▶ [WORK REQUIRED]
Look below for the line holding "Screen dimensions: 1259x654" and the line holding "Click the 第 1 行，第 1 列 status field". Transcribe exactly those lines and all lines between them, nothing more.

▶ [DATA EXTRACTS]
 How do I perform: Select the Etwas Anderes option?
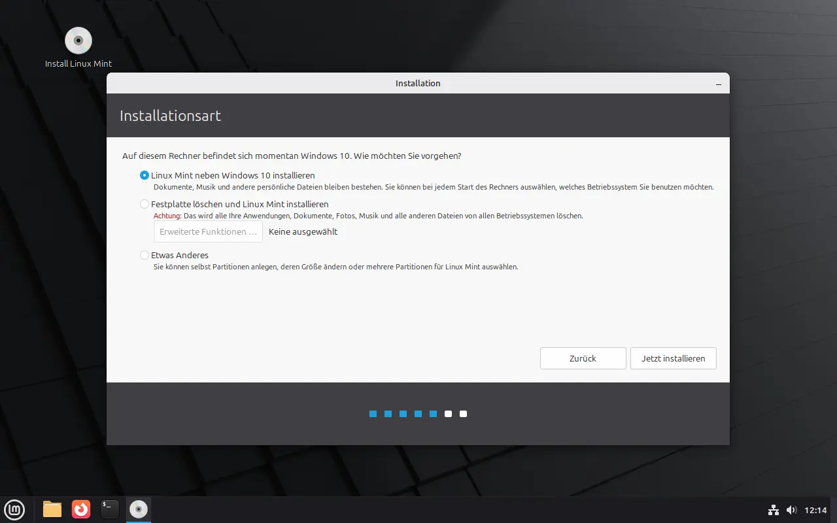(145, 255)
* * *
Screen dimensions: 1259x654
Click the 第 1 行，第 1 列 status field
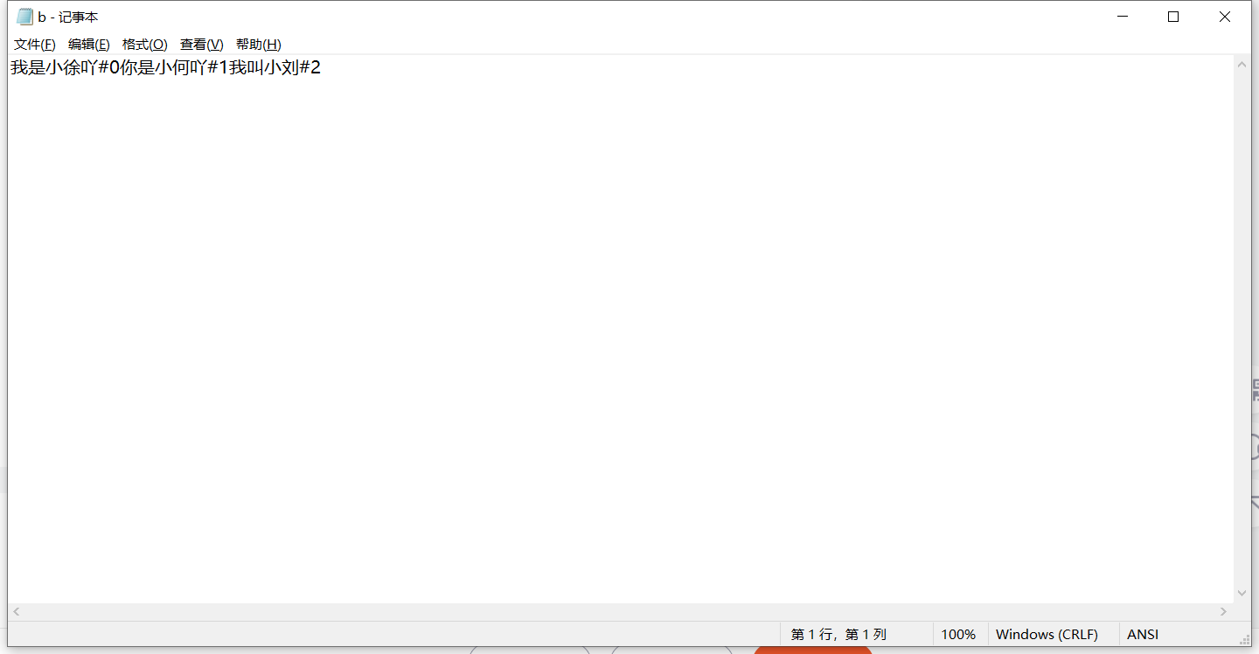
* * *
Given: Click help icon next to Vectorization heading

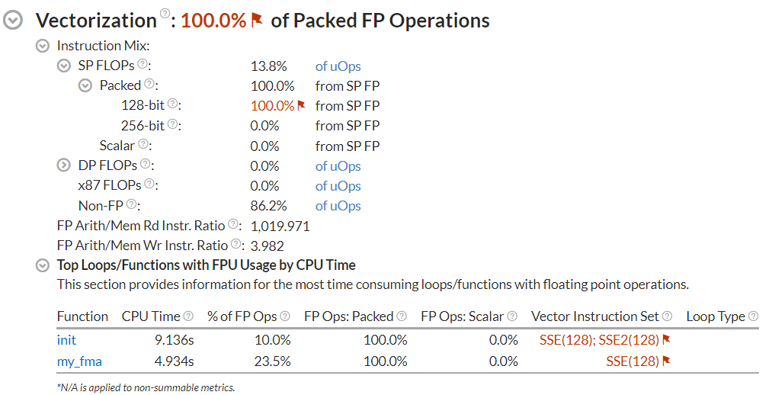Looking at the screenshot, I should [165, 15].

▶ [ANSWER FOR THE TASK]
Screen dimensions: 1259x654
Click the 第 1 行，第 1 列 status field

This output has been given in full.